Инденуэль выглянул в окно и увидел совершенно иную картину. Улицы становились грязнее. С момента прибытия в Сантоллию он видел только одну его часть. Сверхбогатая часть, рядом с собором, рядом с дворцом. Но здесь он увидел то, что ожидал увидеть. Люди делают покупки на рынках, дети играют на улицах, кто в обуви, кто без. Он видел, как с окон сушат одежду, соседи болтают и смеются. Несмотря на грязь и бедность, это место больше походило на тот дом, который он помнил. Или дом, который он хотел бы запомнить. Возможно, у этих людей было немногое, но у них было любящее сообщество, которого у него никогда не было.

— Ты ненавидишь меня, не так ли, — сказала Балия Толомону.

Толомон посмотрел вниз, приподняв бровь. «Простите?»

«У меня голубые глаза, поэтому ты меня ненавидишь».

Он неловко прочистил горло. «Ненависть — это не то слово, которое я бы использовал».

«Но что бы вы ни чувствовали, это вызвано ненавистью, не так ли?» — спросила Балия.

«Я научился уставать от голубоглазых людей». Именно тогда Инденуэль заметил, что Толомон теребит рукоять одного из своих кинжалов, спрятанного в рукаве его рубашки.

Балия пожала плечами. «Усталость, это хорошее слово. Я тоже устал от выпускников.

Толомон посмотрел на потолок кареты, как будто произносил молитву, чтобы придать ему смелости продолжить этот разговор. «Мы просто выполняем приказы».

«У тебя нет

избить нас, чтобы вернуть нас в наши дома. Некоторые из нас знают Сантоллиан», — сказала Балия.

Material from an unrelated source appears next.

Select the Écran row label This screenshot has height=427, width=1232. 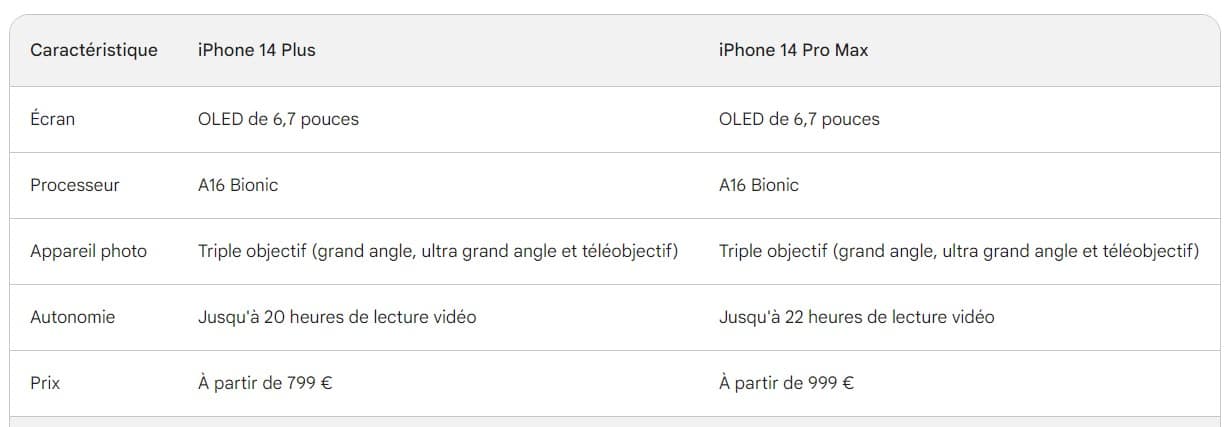click(52, 119)
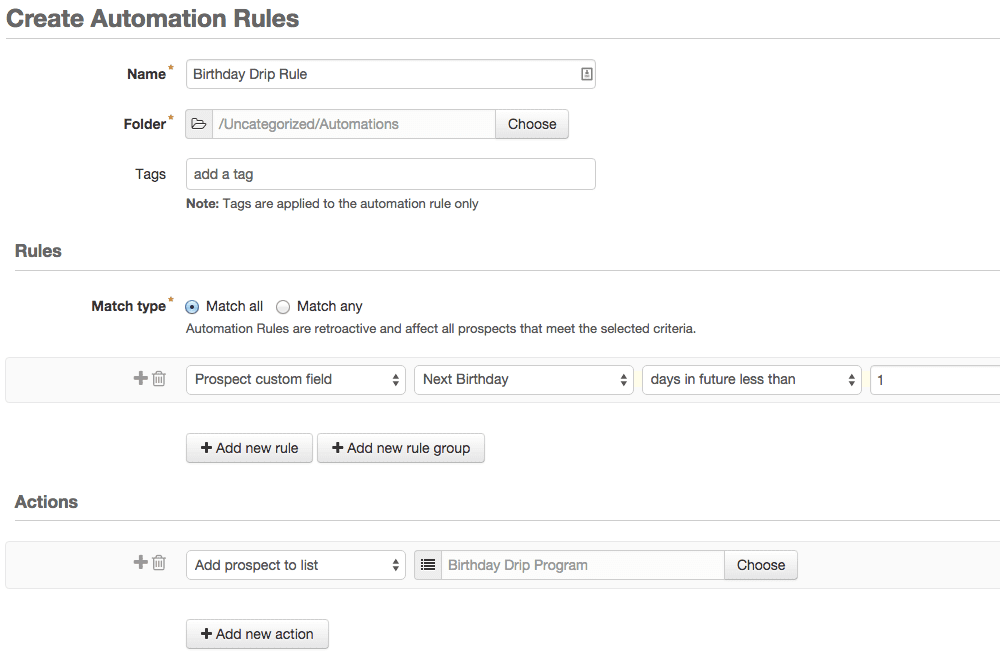
Task: Click Add new action button
Action: coord(257,634)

«Я не причиню тебе вреда, если ты сначала не причинишь вред мне», — сказал Толомон.

«То же самое и с нами», — сказала Балия. — Но ты всегда нападаешь на нас с обнаженными мечами, верно?

«Мы готовимся защищаться», — сказал Толомон.

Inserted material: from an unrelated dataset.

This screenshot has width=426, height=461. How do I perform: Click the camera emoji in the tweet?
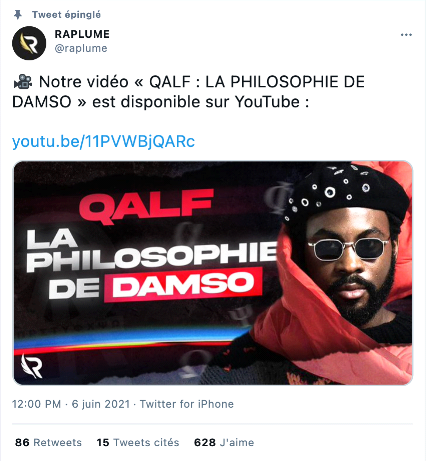23,82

«И мы тоже. И когда кто-то похожий на тебя приходит к нам с обнаженными мечами, некоторые из нас начинают паниковать.

Между ними повисло молчание. Инденуэль знал, что ему следовало что-то сказать, но не знал, что именно.

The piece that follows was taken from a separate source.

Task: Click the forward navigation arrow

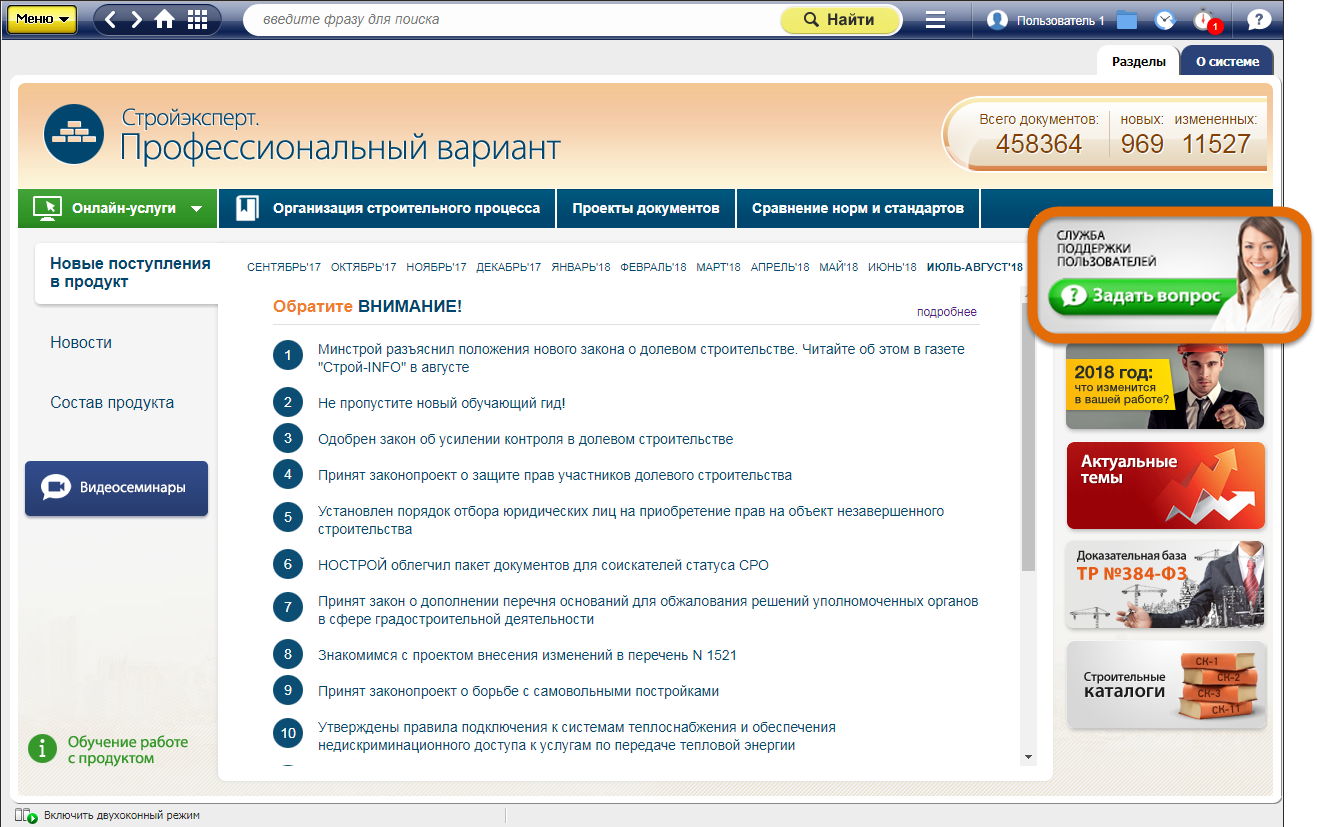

Карета свернула на дорогу, и он увидел ту часть города, которую, как он предполагал, Высшие Старейшины никогда не планировали ему показывать.

«Были здесь!» — сказала Балия, открывая дверь кареты и вылезая наружу.

Следующим вышел Толомон, придержав дверь частично закрытой, прежде чем осмотреть толпу и жестом пригласить Инденуэля выйти. Он вылез из машины и смог получше рассмотреть открывающееся перед ним зрелище. В этой части города не было никаких зданий, только одеяла и шторы, где могли разместиться тысячи ораминианцев. Было мало уединения, и было громко. Все они были покрыты грязью и копотью, их одежда была изношена. Инденуэль посмотрел на людей и понял, что это было ближе к его чувству дома, чем он осмеливался признать.